A falta de higiene e o uso de materiais inadequados para conter o vazamento podem acarretar questões graves de saúde, explica a ginecologista Ana Teresa Derraik, em parecer semelhante ao da senadora Zenaide Maia. “O sangue é um meio em que microorganismos se desenvolvem, então o sangue menstrual que vem da cavidade uterina, atravessa o colo do útero e a vagina e logo tem que ser eliminado porque se ele fica abafado, a bactéria cresce e se prolifera.”

O resultado disso pode vir na forma de uma grave infecção que pode levar à sala de cirurgia. “O grande problema é o risco dessa infecção ascender, ou seja da infecção subir além do canal vaginal para o útero, para a trompa e para o ovário, causando o que chamamos de doença inflamatória pélvica, que é um quadro que tem consequência abscessos intra-abdominais que precisam ser resolvidos com cirurgia.”

A ginecologista reforça que o debate possui, por outro lado, uma dimensão política, pois as necessidades individuais das mulheres não são levadas em conta pelo Poder Público. “Essa questão do absorvente tem um cunho político, social em relação ao corpo da mulher, muito maior do que a gente pode imaginar no primeiro momento. O absorvente até o momento não compõe as cestas básicas, mesmo aquelas que têm material de higiene pessoal. É como se essa parte da higiene não existisse e não fosse problema para as famílias.”

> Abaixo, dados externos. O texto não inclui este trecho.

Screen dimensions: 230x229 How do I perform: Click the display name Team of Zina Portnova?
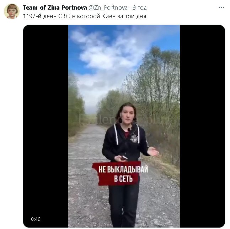55,7
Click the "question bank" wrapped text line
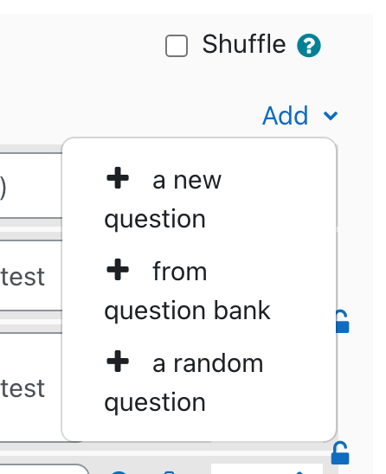Screen dimensions: 386x474 pos(187,311)
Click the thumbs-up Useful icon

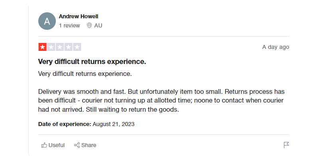point(44,145)
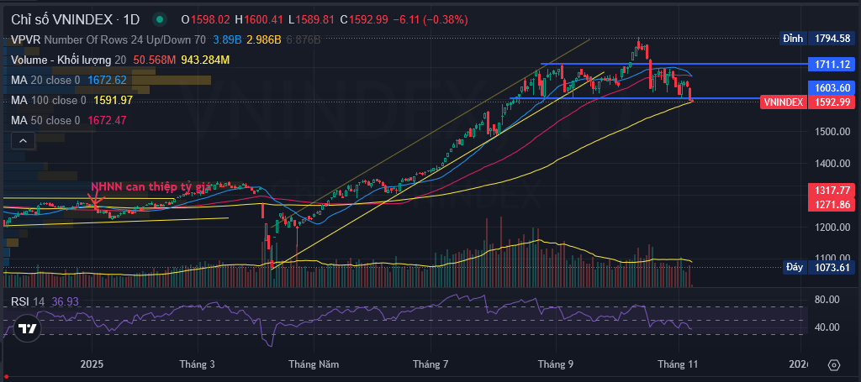861x382 pixels.
Task: Click the green market status dot
Action: point(160,19)

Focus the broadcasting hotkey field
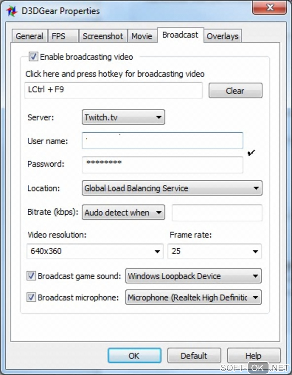(113, 90)
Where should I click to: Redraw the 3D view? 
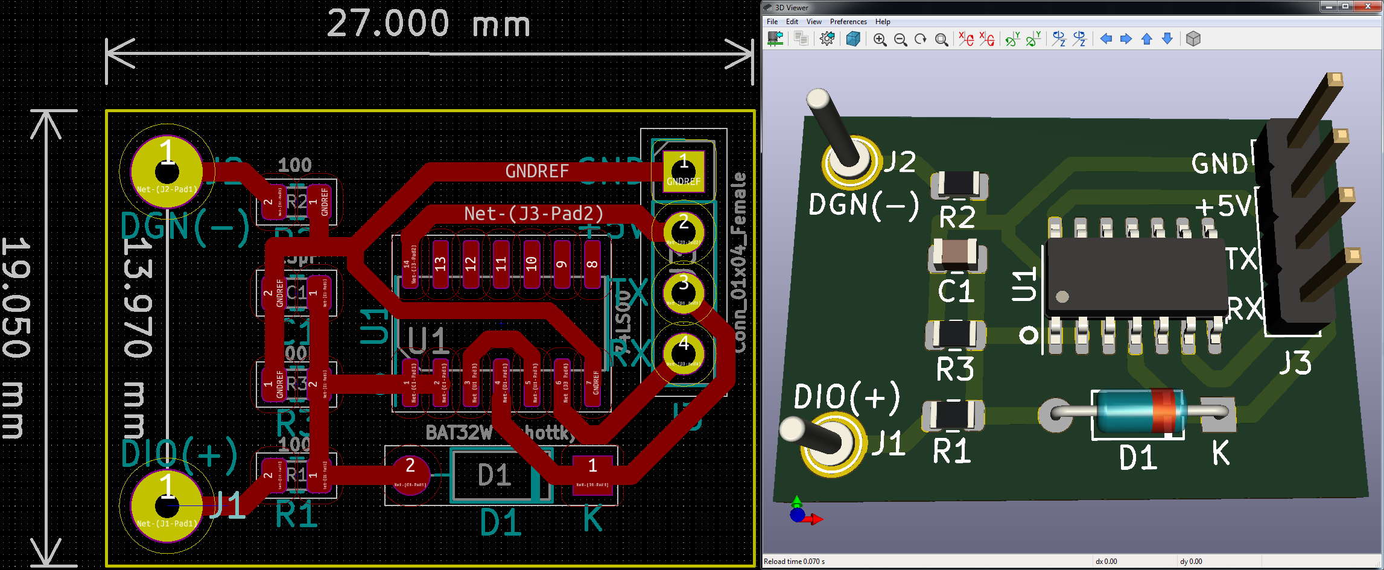coord(921,40)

Em São Paulo, uma proposta suprapartidária é encabeçada pela deputada estadual Marina Helou (Rede), unindo desde Leci Brandão (PCdoB) até Janaína Paschoal (PSL), irá promover ações para conscientizar a população sobre a menstruação, ao criar a política pública “Menstruação Sem Tabu”. Se aprovado, também irá distribuir absorventes gratuitamente, assim como fornecer incentivos fiscais para reduzir o preço deste item higiênico. A iniciativa se encontra parada na Comissão de Defesa e dos Direitos das Mulheres da Assembléia Legislativa do Estado de São Paulo (Alesp).

Além dos projetos que tramitam no Congresso, uma forte mobilização que envolve mais de mil meninas tem pressionado parlamentares pela aprovação de propostas que garantam o direito a menstruar com dignidade através do clube Girl Up. E já conseguiram a aprovação em duas unidades federativas: no Distrito Federal e Rio de Janeiro. Por meio das leis aprovadas, conseguiram a inclusão de absorventes nas cestas básicas.

“Bem no início da quarentena, as meninas começaram a pesquisar alternativas para mudar esse quadro preocupante: fazendo uma arrecadação de itens de higiene menstrual e ‘bater na porta’ dos deputados para criarem projetos de leis que abordam esse assunto. Então, com essa decisão ‘super mega ultra’ difícil decidimos simplesmente fazer os dois”, explica Rebeca Sousa, líder do Girl Up Malfatti (clube em Sergipe).

Sobre a importância do projeto, agora aprovado, Zenaide Maia conclui de forma enfática e otimista: “Quando a gente defende as mulheres, a gente defende no mínimo 52% da população”.

*Os nomes são fictícios a pedido das entrevistadas.